Oh what a shady Circus!

A couple of years ago l featured a campaign, by historian and author Professor Tim Mowl, to get a statue of architect John Wood Senior installed in the middle of one of his greatest works in stone – The Circus.

I gave the story the headline – “You can’t see the Wood for the trees” – which was a play on words to be sure but – as Bath Newseum follower Richard Brown points out – there might not yet be a statue, but ……

“You will know that the trees, now over 200 years old, remain.  However, since 2012, their dominance in The Circus has increased.  The trees are now at record heights and their growth is hindering the appreciation of them and their ‘setting’.  

I have, since 2017, asked the Council to manage the trees, specifically lowering their top canopy (last done in 1990) and to raise the lower canopy. 

Although the Council’s own inspection report from 2017 recommended that the lower canopy be raised (to 3-4 m above ground level), this has not been done and, further, the Council is reluctant to reduce the height of the trees. 

The uncontrolled growth of the trees has resulted in a situation preventing both locals and visitors from enjoying the views across the Circus green to the architecture beyond.  The attached photos, taken today, provide evidence.  In parts, the trees extend to the ground completely blocking any view.

I am not sure whether you would have more luck than myself in getting the Council to undertake any effective tree management.

Surely, as a World Heritage City, we can do better in showing our heritage assets?’

Meanwhile, Councillor Jess David, cabinet assistant for Neighbourhood Services, told Bath Newseum: “The council removed some of the lower canopy of the Circus Planes in Spring 2018 as part of routine works. We do not routinely reduce height on any large, healthy trees as it risks infections entering and encourages the tree to rapidly grow to the same size as it was before, meaning the practice would need to be repeated regularly. 

“We welcome Mr Brown’s concern and as we mentioned in our correspondence with him in June 2021, the trees were last inspected in October 2020 which identified minor pruning as being desirable.

Our teams are currently catching up with tree works that are necessary for health and safety reasons following delays caused by the pandemic, as well as managing the rapidly spreading and hugely damaging ash dieback disease across the district. We will carry out the minor pruning at The Circus as soon as possible.” 


  1. I think dealing with the trees in Queen Square is much more urgent. Its architecture is far more hidden by trees and its magnificence greatly diminished. It is only in winter you can see how breathtaking it is. By all means keep some, though fellng the lot and laying out the garden as described by Wood in great detail, with espaliered hedges around it, would be a much better result and actually enhance the garden and reduce traffic noise. The trees in The Circus, on the other hand, in some ways can be said to add to it – old pictures show that without them, it looked rather bleak. And I speak as one who has probably spent more time than most people in studying the Circus and am doing a walk round it for Bathscape.

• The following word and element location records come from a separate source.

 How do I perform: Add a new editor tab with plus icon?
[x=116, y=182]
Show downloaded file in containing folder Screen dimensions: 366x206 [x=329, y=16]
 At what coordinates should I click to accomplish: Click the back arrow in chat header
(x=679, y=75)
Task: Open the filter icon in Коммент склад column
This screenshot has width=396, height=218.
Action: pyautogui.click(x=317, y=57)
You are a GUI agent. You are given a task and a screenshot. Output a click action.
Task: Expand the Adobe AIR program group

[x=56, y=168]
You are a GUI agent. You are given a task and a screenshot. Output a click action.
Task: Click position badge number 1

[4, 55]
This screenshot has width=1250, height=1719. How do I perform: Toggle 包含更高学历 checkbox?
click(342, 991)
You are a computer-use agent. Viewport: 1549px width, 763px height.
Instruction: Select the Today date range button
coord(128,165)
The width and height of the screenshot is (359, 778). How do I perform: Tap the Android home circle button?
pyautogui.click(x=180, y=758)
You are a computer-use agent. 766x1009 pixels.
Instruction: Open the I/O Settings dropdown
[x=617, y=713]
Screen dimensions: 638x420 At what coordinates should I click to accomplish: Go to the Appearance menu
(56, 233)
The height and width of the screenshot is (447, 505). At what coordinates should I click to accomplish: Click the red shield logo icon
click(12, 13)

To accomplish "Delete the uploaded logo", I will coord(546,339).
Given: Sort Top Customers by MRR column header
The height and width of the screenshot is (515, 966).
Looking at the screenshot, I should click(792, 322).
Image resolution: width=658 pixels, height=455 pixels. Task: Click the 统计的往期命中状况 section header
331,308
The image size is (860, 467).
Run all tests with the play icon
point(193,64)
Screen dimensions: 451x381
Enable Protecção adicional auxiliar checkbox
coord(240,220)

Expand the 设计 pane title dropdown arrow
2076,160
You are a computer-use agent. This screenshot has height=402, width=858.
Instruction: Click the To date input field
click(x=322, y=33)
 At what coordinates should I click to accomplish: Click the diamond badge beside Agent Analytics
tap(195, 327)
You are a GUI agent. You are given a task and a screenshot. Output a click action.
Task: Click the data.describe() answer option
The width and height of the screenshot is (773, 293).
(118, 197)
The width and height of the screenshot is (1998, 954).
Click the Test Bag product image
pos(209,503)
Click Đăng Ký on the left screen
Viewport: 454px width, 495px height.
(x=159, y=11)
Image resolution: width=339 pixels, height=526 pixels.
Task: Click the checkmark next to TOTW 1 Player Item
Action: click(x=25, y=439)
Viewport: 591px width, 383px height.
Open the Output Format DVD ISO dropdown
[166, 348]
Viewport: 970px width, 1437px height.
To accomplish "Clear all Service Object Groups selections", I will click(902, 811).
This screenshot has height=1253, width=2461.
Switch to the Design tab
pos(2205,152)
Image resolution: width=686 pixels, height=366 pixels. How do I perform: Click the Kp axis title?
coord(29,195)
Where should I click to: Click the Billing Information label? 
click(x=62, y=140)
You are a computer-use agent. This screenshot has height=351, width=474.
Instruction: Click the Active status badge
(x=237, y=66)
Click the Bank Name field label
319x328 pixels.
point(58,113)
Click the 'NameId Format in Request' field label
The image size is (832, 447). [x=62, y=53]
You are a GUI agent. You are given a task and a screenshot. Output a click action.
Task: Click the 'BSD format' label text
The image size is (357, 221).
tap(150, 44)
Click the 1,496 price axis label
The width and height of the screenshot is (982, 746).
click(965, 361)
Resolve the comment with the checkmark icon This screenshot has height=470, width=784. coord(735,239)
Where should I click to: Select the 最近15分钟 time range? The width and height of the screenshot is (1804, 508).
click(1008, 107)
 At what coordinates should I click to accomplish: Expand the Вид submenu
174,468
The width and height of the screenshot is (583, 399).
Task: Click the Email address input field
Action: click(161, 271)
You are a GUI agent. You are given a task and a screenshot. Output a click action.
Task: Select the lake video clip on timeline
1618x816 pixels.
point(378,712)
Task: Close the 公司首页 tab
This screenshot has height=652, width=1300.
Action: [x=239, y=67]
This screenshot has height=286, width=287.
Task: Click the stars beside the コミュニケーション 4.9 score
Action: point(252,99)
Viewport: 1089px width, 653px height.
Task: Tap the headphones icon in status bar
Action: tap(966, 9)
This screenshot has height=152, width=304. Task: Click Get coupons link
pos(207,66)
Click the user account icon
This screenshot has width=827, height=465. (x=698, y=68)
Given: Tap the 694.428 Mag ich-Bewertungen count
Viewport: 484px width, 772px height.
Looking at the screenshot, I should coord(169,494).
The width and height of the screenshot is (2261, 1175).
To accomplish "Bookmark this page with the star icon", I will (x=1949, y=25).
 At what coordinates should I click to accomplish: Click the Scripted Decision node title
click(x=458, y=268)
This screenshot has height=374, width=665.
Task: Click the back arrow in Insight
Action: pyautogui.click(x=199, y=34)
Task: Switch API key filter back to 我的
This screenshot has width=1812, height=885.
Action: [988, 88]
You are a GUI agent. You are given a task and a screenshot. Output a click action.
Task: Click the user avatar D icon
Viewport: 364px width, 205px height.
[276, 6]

    1. I support Roger’s request for the bench to come back. I don’t think there’s anywhere to sit now.

  2. When I was chairman of the Circus Area Residents’ Association I promoted a scheme to build a memorial to both John Woods in the Circus, as this was the main project on which they were both involved. The idea was to have a low wall around the circumference of the grass area with a carved inscription explaining and commemorating the Woods’ achievements. This would have been helpful and interesting for visitors without being visually intrusive. Unfortunately the idea did not find favour with CARA members so I couldn’t progress it. Would someone like to take it up again?

  3. I think the Circus trees are wonderful. I tend to contrast them with Pulteney Street, where the uninterrupted vista looks rather bleak. It’s true that the trees have grown very large, but I think it would be a shame to lose them. What I don’t know is how possible it would be to trim them. Bath has some wonderful mature trees, in public spaces and private gardens, and I think they should be maintained and replaced where possible.